(Pixel coordinate grounding data)
■ ■ ■ ■ ■ ■ ■

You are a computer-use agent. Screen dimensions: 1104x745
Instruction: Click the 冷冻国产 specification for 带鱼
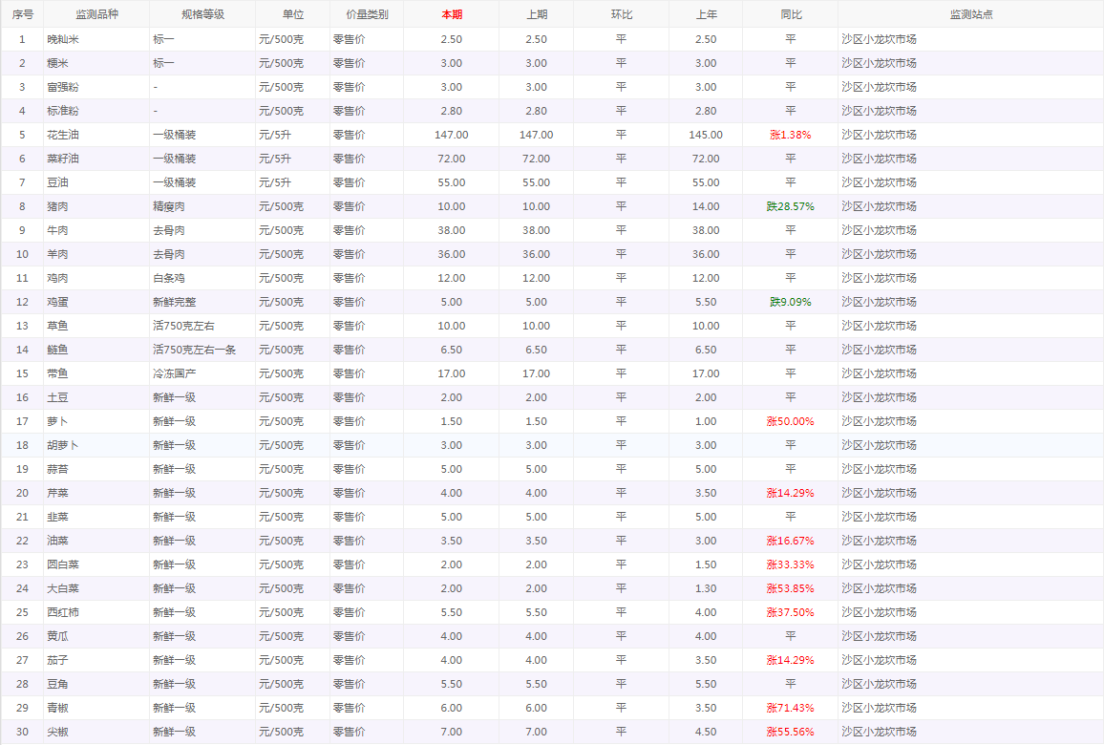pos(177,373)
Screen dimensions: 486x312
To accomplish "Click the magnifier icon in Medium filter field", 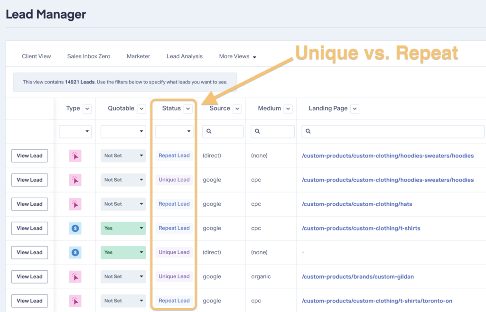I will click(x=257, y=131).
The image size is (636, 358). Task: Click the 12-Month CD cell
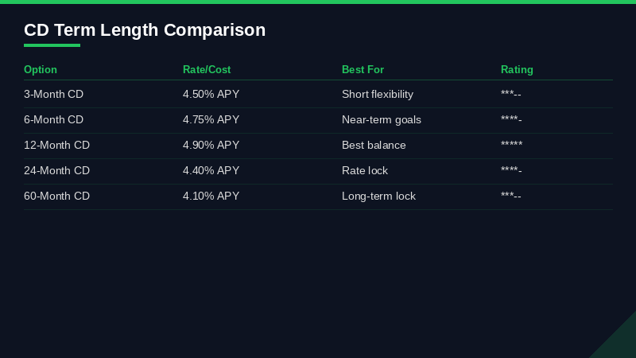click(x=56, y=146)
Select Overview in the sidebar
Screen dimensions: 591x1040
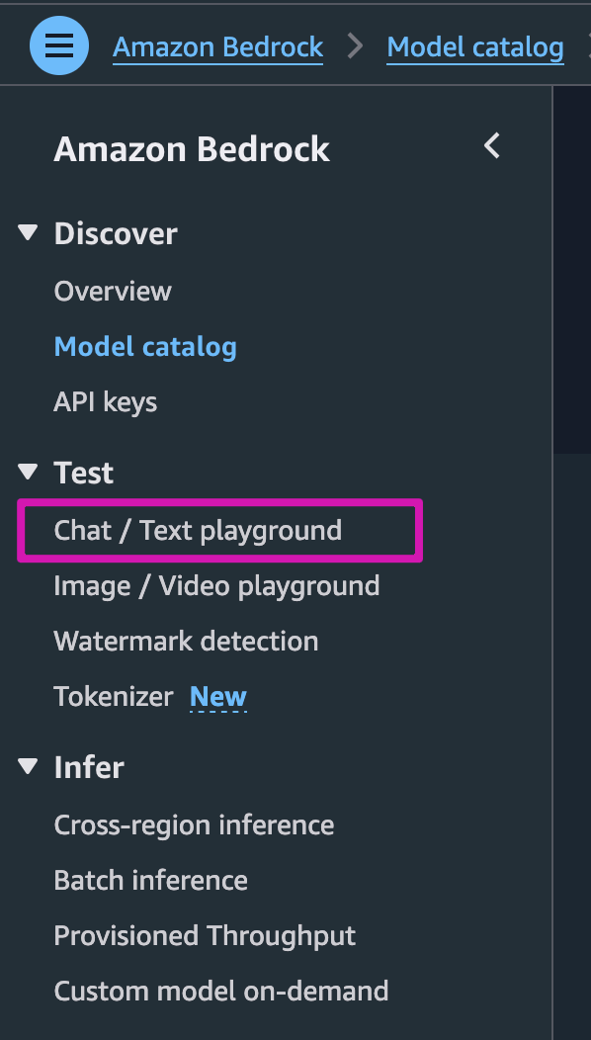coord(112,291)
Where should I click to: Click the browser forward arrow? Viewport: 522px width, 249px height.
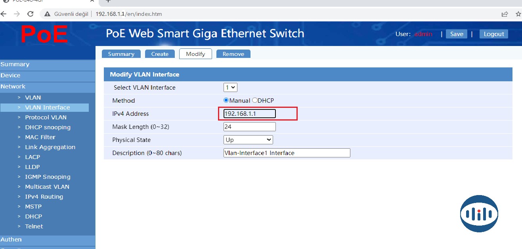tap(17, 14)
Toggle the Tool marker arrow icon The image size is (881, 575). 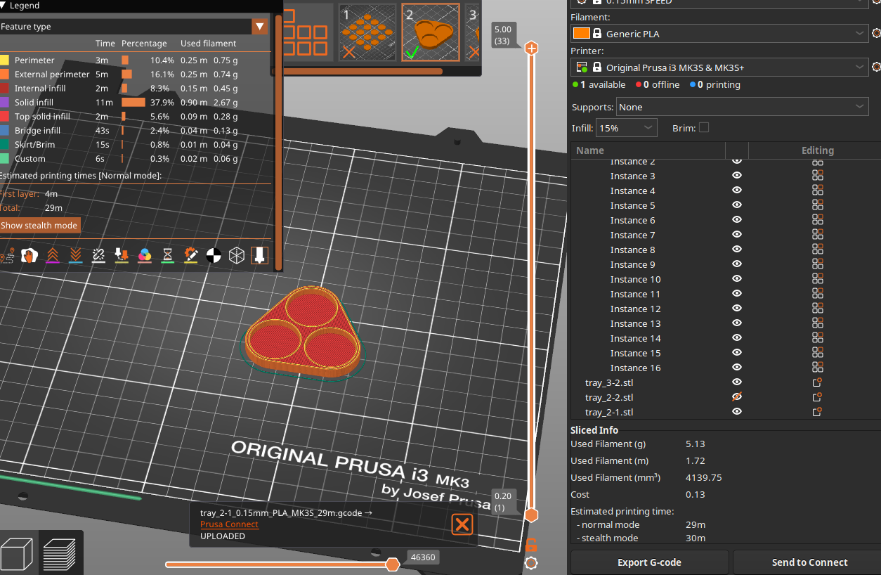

■ ■ ■ ■ ■ ■ ■

[Exercise requirements]: With the pictures excluded, transcribe word for word only the lines from the one containing "Select Overview in the sidebar" through the last line of the records.

[Solution to this exercise]:
Select Overview in the sidebar
Screen dimensions: 591x1040
coord(112,291)
Where should I click to: Click the browser forward arrow? Viewport: 522px width, 249px height.
tap(17, 14)
Toggle the Tool marker arrow icon The image size is (881, 575). 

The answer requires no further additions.